Summary
MoonPay acquires Sodot for $100M to launch Moon Institutional, targeting banks and asset managers with end-to-end blockchain infrastructure. Caroline Pham argues that regulatory clarity and technology maturation are driving institutional adoption, making 2026 a pivotal year. She emphasizes MoonPay's unique DeFi roots and KYC capabilities as differentiators. The acquisition is seen as a foundational bet on tokenized assets and open financial markets.
- MoonPay acquires Sodot for $100M in stock to form Moon Institutional.
- Moon Institutional provides key management, onchain order routing, stablecoin settlement, and payments via a single API.
- Caroline Pham states 2026 is the year of institutional crypto adoption due to regulatory progress.

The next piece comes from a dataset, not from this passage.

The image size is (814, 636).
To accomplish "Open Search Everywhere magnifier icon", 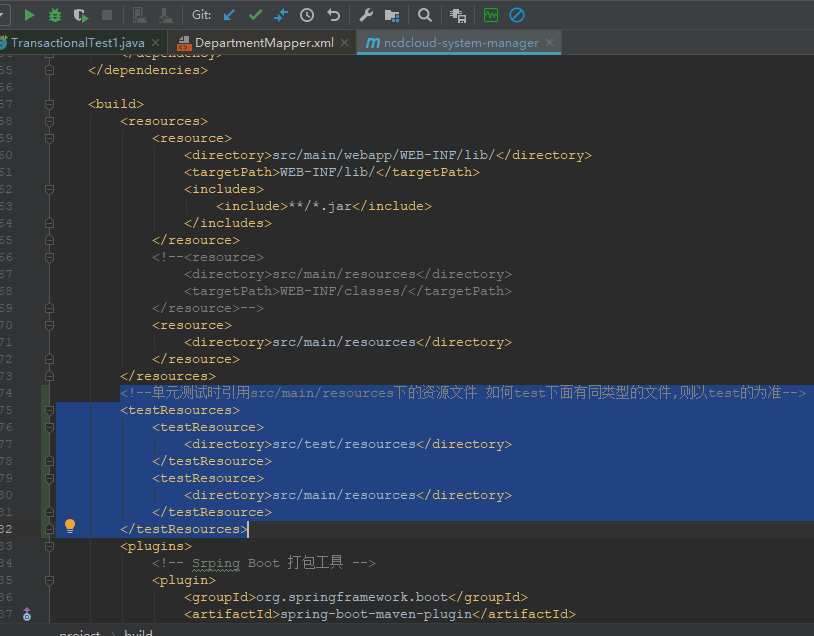I will [424, 14].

- Stablecoin transaction volume reached $28 trillion in Q1 2026, cited as evidence of real adoption.
- Pham compares blockchain adoption to the electronification of markets in the 1990s.
- MoonPay's DeFi-native KYC and cross-chain router are highlighted as competitive advantages.
- Pham downplays tension between banks and crypto, noting banks are filing stablecoin patents and launching tokenized deposits.
- The acquisition is positioned as enabling traditional finance to access DeFi liquidity in a compliant manner.